TASK TO COMPLETE: Can you copy out every one of the items below, line for line, changing nothing?
————
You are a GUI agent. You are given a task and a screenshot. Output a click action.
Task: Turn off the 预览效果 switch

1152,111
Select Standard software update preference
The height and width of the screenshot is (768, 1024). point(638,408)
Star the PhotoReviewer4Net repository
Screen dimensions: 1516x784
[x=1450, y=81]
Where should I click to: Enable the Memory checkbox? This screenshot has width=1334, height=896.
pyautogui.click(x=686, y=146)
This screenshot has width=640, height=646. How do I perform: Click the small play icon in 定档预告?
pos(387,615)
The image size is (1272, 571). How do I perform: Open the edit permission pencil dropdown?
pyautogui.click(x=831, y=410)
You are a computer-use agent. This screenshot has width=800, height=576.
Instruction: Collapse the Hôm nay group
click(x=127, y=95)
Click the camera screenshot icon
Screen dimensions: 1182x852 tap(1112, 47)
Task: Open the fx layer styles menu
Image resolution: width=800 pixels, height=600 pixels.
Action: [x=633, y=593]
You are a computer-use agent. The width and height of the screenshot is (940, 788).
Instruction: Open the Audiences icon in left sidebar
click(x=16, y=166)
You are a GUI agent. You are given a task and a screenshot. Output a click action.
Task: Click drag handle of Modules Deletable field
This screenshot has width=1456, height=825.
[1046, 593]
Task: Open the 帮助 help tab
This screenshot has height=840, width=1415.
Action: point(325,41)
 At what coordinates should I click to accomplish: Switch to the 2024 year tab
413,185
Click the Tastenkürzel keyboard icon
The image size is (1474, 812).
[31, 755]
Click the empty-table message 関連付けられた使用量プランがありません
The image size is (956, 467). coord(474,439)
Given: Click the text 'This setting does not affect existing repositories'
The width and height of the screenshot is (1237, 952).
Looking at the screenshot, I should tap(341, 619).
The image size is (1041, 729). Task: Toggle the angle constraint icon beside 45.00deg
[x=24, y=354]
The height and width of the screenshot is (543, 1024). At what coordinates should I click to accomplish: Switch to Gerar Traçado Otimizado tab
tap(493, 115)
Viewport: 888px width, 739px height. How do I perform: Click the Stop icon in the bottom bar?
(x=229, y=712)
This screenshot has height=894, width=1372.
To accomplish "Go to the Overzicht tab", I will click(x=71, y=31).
————
REPLY TO THE EXERCISE:
You are a GUI agent. You are given a task and a screenshot. Output a click action.
Task: Turn off the 预览效果 switch

1152,111
Select Standard software update preference
The height and width of the screenshot is (768, 1024). point(638,408)
Star the PhotoReviewer4Net repository
Screen dimensions: 1516x784
[x=1450, y=81]
Where should I click to: Enable the Memory checkbox? This screenshot has width=1334, height=896.
pyautogui.click(x=686, y=146)
This screenshot has width=640, height=646. How do I perform: Click the small play icon in 定档预告?
pos(387,615)
The image size is (1272, 571). How do I perform: Open the edit permission pencil dropdown?
pyautogui.click(x=831, y=410)
You are a computer-use agent. This screenshot has width=800, height=576.
Instruction: Collapse the Hôm nay group
click(x=127, y=95)
Click the camera screenshot icon
Screen dimensions: 1182x852 tap(1112, 47)
Task: Open the fx layer styles menu
Image resolution: width=800 pixels, height=600 pixels.
Action: [x=633, y=593]
You are a computer-use agent. The width and height of the screenshot is (940, 788).
Instruction: Open the Audiences icon in left sidebar
click(x=16, y=166)
You are a GUI agent. You are given a task and a screenshot. Output a click action.
Task: Click drag handle of Modules Deletable field
This screenshot has width=1456, height=825.
[1046, 593]
Task: Open the 帮助 help tab
This screenshot has height=840, width=1415.
Action: point(325,41)
 At what coordinates should I click to accomplish: Switch to the 2024 year tab
413,185
Click the Tastenkürzel keyboard icon
The image size is (1474, 812).
[31, 755]
Click the empty-table message 関連付けられた使用量プランがありません
The image size is (956, 467). coord(474,439)
Given: Click the text 'This setting does not affect existing repositories'
The width and height of the screenshot is (1237, 952).
Looking at the screenshot, I should tap(341, 619).
The image size is (1041, 729). Task: Toggle the angle constraint icon beside 45.00deg
[x=24, y=354]
The height and width of the screenshot is (543, 1024). At what coordinates should I click to accomplish: Switch to Gerar Traçado Otimizado tab
tap(493, 115)
Viewport: 888px width, 739px height. How do I perform: Click the Stop icon in the bottom bar?
(x=229, y=712)
This screenshot has height=894, width=1372.
To accomplish "Go to the Overzicht tab", I will click(x=71, y=31).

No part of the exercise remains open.